◆ **Instructions to follow**: When you reach the line in the data below that contains "社会服务 (591, 246)", please start repeating lines exactly, and stop after the line that contains "Заказать звонок (116, 2091)", repeating nothing else.

[Records drawn from a dataset]
--- START ---

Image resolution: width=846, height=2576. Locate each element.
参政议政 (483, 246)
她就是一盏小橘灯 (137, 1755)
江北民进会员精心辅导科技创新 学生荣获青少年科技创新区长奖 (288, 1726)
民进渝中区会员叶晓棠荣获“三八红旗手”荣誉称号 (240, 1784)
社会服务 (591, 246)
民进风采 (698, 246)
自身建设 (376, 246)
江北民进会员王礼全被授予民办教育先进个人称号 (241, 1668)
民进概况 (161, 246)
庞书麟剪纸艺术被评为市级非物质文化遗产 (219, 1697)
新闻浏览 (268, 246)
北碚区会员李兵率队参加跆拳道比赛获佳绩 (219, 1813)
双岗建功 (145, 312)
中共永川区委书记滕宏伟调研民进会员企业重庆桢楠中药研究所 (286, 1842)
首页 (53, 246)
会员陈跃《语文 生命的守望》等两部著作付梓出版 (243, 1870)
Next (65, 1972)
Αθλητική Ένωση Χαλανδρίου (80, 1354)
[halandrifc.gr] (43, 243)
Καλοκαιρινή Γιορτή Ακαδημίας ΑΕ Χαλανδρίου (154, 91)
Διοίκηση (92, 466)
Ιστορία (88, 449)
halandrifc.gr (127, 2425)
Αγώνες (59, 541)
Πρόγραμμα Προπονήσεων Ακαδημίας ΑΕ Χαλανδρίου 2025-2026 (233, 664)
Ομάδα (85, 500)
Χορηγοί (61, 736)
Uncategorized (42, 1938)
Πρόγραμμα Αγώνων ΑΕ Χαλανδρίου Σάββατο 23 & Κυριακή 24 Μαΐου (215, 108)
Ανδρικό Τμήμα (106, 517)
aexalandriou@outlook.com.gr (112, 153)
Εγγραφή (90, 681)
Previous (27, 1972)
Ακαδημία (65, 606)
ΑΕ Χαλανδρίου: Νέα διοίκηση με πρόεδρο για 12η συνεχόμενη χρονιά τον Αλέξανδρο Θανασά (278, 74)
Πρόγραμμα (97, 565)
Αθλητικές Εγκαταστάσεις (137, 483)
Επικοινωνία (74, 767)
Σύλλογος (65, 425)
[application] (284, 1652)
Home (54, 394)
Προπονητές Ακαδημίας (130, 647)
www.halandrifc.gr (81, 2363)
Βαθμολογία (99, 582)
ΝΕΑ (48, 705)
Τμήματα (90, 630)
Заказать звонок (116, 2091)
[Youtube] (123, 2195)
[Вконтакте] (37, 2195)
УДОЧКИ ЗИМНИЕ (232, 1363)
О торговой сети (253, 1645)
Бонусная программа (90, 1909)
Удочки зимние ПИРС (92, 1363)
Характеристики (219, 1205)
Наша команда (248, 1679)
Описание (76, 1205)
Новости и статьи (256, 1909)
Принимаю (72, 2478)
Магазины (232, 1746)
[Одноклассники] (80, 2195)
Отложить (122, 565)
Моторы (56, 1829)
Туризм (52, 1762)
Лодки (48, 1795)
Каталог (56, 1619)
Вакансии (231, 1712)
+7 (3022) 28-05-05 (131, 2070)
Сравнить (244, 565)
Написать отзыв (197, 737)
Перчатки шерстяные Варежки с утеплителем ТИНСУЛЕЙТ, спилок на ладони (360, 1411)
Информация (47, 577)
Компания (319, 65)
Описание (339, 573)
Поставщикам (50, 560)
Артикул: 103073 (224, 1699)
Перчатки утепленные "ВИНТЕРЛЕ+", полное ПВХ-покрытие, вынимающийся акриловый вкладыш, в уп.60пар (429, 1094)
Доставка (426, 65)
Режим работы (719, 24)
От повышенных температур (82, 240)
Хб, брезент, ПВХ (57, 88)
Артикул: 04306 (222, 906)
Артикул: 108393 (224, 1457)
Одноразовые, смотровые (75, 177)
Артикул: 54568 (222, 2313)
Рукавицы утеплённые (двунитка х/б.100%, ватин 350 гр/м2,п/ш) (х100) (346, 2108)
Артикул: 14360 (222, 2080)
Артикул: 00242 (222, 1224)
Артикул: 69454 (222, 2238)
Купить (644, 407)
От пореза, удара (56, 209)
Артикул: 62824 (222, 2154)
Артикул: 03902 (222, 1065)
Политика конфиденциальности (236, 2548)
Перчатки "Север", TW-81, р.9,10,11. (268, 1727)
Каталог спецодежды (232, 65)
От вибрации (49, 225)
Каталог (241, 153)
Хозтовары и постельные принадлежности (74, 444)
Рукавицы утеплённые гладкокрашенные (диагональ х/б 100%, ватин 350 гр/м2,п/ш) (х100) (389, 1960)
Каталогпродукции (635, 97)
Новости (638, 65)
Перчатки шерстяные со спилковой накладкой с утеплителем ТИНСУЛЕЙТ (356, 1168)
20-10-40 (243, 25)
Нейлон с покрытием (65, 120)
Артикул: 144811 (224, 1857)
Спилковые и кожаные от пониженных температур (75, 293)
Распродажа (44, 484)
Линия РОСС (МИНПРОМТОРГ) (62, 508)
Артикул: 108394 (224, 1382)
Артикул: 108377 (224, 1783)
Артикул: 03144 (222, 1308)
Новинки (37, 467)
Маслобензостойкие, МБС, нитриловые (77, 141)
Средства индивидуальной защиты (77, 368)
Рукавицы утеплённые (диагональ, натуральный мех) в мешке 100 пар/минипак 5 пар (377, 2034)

--- END ---

◆ **Answer for the task**:
社会服务 (591, 246)
民进风采 (698, 246)
自身建设 (376, 246)
江北民进会员王礼全被授予民办教育先进个人称号 (241, 1668)
民进概况 (161, 246)
庞书麟剪纸艺术被评为市级非物质文化遗产 (219, 1697)
新闻浏览 (268, 246)
北碚区会员李兵率队参加跆拳道比赛获佳绩 (219, 1813)
双岗建功 (145, 312)
中共永川区委书记滕宏伟调研民进会员企业重庆桢楠中药研究所 (286, 1842)
首页 (53, 246)
会员陈跃《语文 生命的守望》等两部著作付梓出版 (243, 1870)
Next (65, 1972)
Αθλητική Ένωση Χαλανδρίου (80, 1354)
[halandrifc.gr] (43, 243)
Καλοκαιρινή Γιορτή Ακαδημίας ΑΕ Χαλανδρίου (154, 91)
Διοίκηση (92, 466)
Ιστορία (88, 449)
halandrifc.gr (127, 2425)
Αγώνες (59, 541)
Πρόγραμμα Προπονήσεων Ακαδημίας ΑΕ Χαλανδρίου 2025-2026 (233, 664)
Ομάδα (85, 500)
Χορηγοί (61, 736)
Uncategorized (42, 1938)
Πρόγραμμα Αγώνων ΑΕ Χαλανδρίου Σάββατο 23 & Κυριακή 24 Μαΐου (215, 108)
Ανδρικό Τμήμα (106, 517)
aexalandriou@outlook.com.gr (112, 153)
Εγγραφή (90, 681)
Previous (27, 1972)
Ακαδημία (65, 606)
ΑΕ Χαλανδρίου: Νέα διοίκηση με πρόεδρο για 12η συνεχόμενη χρονιά τον Αλέξανδρο Θανασά (278, 74)
Πρόγραμμα (97, 565)
Αθλητικές Εγκαταστάσεις (137, 483)
Επικοινωνία (74, 767)
Σύλλογος (65, 425)
[application] (284, 1652)
Home (54, 394)
Προπονητές Ακαδημίας (130, 647)
www.halandrifc.gr (81, 2363)
Βαθμολογία (99, 582)
ΝΕΑ (48, 705)
Τμήματα (90, 630)
Заказать звонок (116, 2091)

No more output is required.